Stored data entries

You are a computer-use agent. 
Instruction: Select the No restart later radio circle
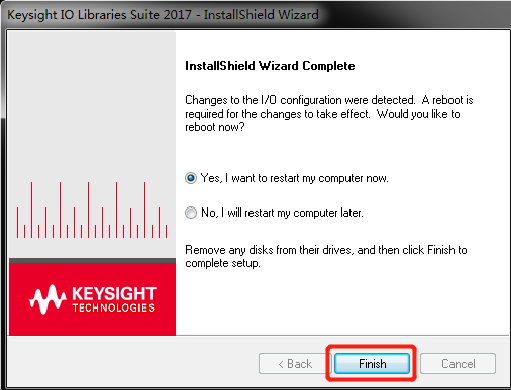pyautogui.click(x=191, y=213)
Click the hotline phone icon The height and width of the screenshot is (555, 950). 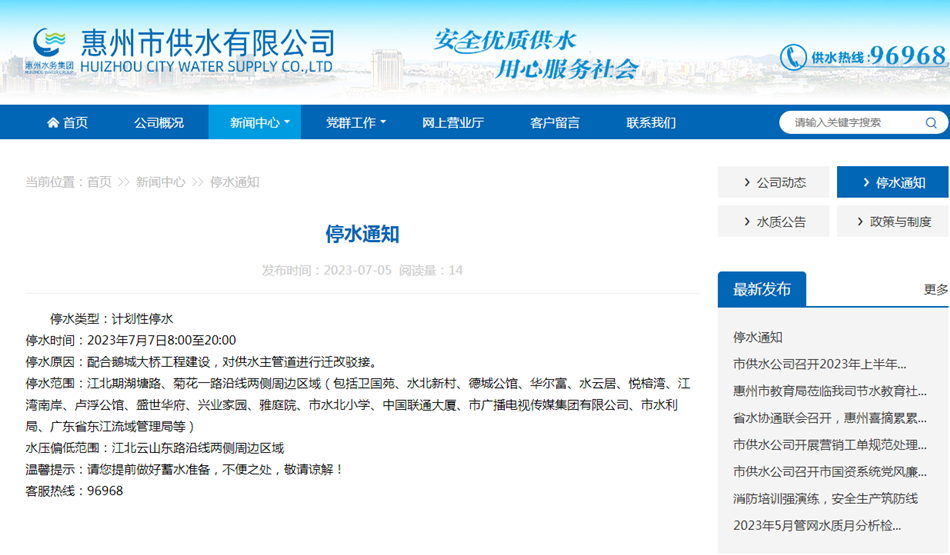point(793,57)
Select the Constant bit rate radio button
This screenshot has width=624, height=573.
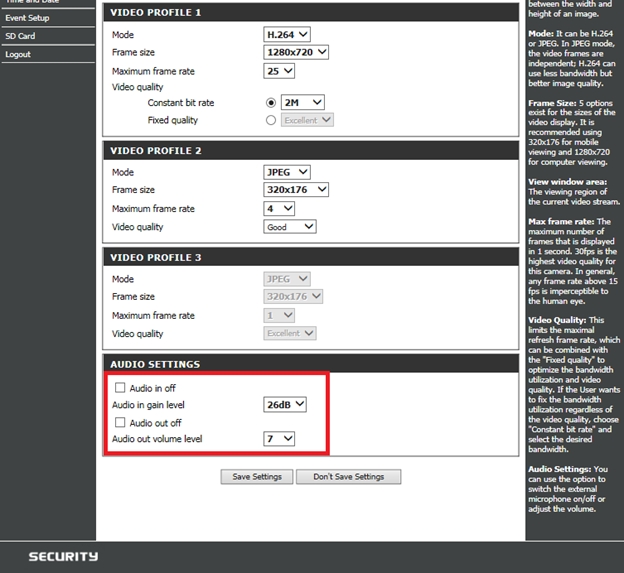[270, 103]
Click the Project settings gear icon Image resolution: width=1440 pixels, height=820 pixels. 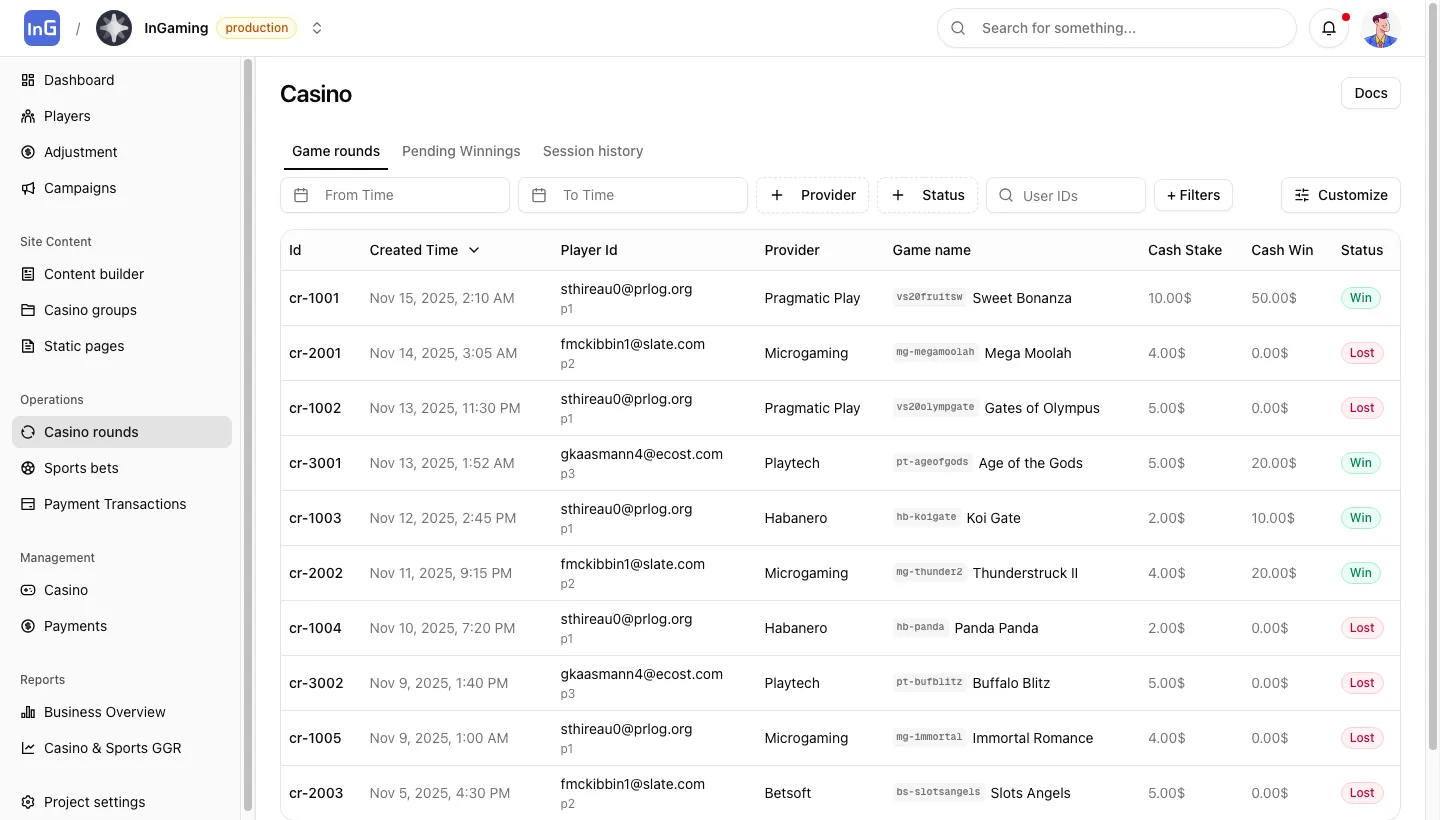click(28, 802)
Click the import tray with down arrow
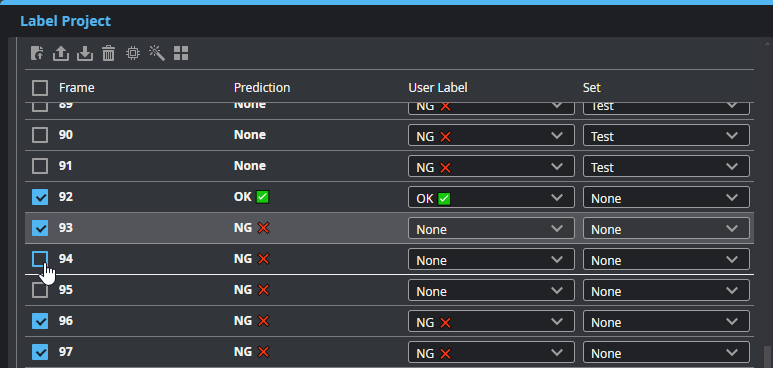 click(85, 53)
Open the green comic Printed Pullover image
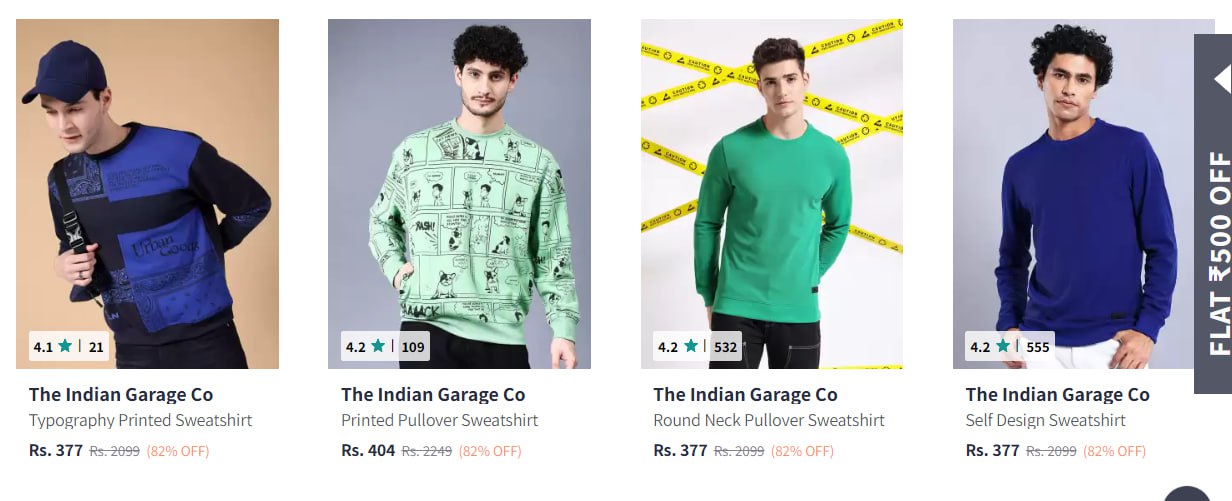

◆ **Goal of the exercise**: Reproduce exactly and only the lines from the line that contains "Click the import tray with down arrow" to the end of the data above, both ends included. No pictures go in the copy.

◆ **Exercise output**:
Click the import tray with down arrow
 click(85, 53)
Open the green comic Printed Pullover image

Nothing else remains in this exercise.